Watch out for these trends — they will soon shape how assets are managed

Thursday March 01 2018

A villa on a real estate site off the road to Magadi, which is more than 100km from Nairobi. Asset managers are under pressure to develop innovative products and technologies. PHOTO | NMG


Four interconnected trends will transform the global asset management sector in coming years.

In Kenya, these trends will influence the growth of a sector that is still in its early stages. Importantly, the deepening of financial services and improving financial literacy will spur growth in the asset management sector. It is therefore a good time to reflect on the global trends influencing asset management, and how they manifest locally.

  1. Global asset management is now a buyers’ market. Fees are under pressure and individual retirement accounts and defined contribution pension plans are democratising investing.
  2. The asset management sector lags behind the rest of the financial services industry in terms of digital technology. The latest craze for Bitcoin-derived investments highlights the extent to which digital assets can outpace (at least in the short term), the growth of traditional asset classes.
  3. Asset managers are being called upon to “fund the future” through avenues such as infrastructure finance or real estate investment, with less certainty about long-term performance.
  4. Investors increasingly want solutions for specific needs. Outcomes matter to investors, now more than ever, and “social” outcomes matter increasingly among millennial investors.

Never mind the latest performance of the Dow, the S&P 500 or the NASDAQ; there is still uncertainty with regard to long-term interest rates and the “real” value of assets as well as the returns that investors can expect.

These trends were identified in PwC’s latest analysis of the sector published in the global report, Asset and Wealth Management Revolution: Embracing Exponential Change. It follows up on the Asset Management 2020 report from two years ago.

The latest report distils those 2020 predictions into four distinct trends that will shape the asset management sector in the years to come.


A buyers’ market

Today’s customers are more sophisticated than they were 10-15 years ago. Asset managers have to demonstrate that they can beat any returns that customers can earn on their own.

Today’s customers, including individual investors, pension funds and other institutional investors, are looking at an asset manager’s market profile, their credit rating... you name it. Reputation and stature used to help asset managers attract customers but now, customers have more options and information. The investor class is keen to know exactly where their money is going.

Digital technology
Even as their margins come under pressure, asset managers are also under pressure to invest in talent and develop innovative products and technologies. The only option is to manage costs and invest wisely in talent and technology that will generate returns or greater cost savings.

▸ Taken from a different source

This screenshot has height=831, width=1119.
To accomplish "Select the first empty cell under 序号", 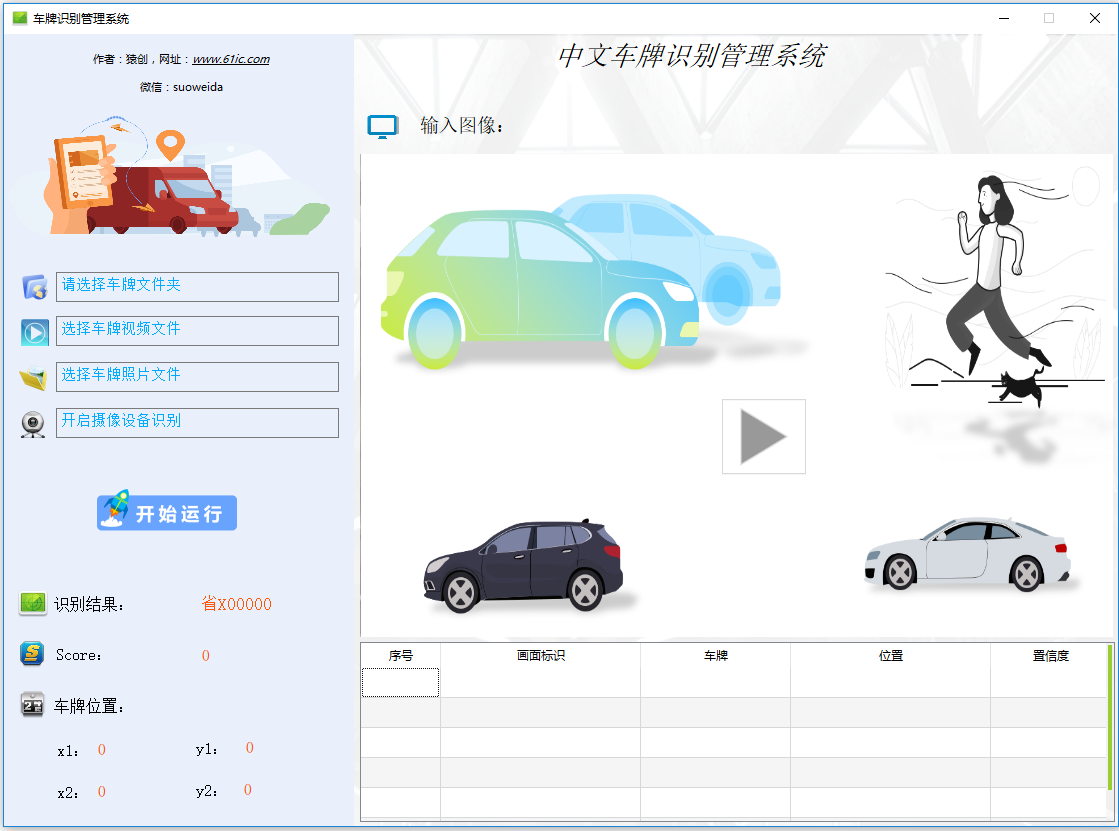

Some asset managers are using mobile platforms to reach a wider pool of customers. The platforms generally work, powered by telecommunications companies and the “know your customer” information available through M-PESA transaction histories, for example.

Perhaps it was the way that these mobile investment platforms were presented to the market, or perhaps it is the small size of the individual investor market or the wide variety of other options for investing, or the asset manager had larger brand and reputation issues, or the influence of our larger savings culture, but the success of asset managers’ mobile platforms in terms of market penetration has been limited so far.

Some asset managers have tried to manage costs by relying on their parent company for personnel and systems for controls but have ended up spending a lot of time on operational issues instead of reaping the benefits of improved efficiency. Others like Britam are undergoing a comprehensive digital transformation that is starting to bear fruit.

Funding the future
Asset managers in Kenya recently ventured into the real estate investment trusts (REITs). On the back of that investment vehicle are assets. The asset manager will have bought a share in a collection of properties.

Perhaps the quality of assets that they bought was not good, and questionable decisions were made about location, for example. This will affect the performance of the REIT and the return for investors, as well as the reputation of the asset manager. At the bottom, this issue of quality speaks to the governance structures that should influence the people who make these decisions. But those governance structures may not be appropriate or adequate enough.

Outcome-focused investing

A final thought on asset management and outcomes-focused investing is that our millennial generation will force asset managers to reimagine the possible.

Millennials tend to be wary of “wealth managers” and prefer convenience and personal control (i.e., mobile apps) and investment options that are aligned to their lifestyles, social consciences and goals.

This is a cause for optimism, for asset managers. As the author William Gibson famously said, “The future is already here, it’s just not evenly distributed.”

Kang’e Saiti is an assurance partner at PwC Kenya and an asset management sector specialist.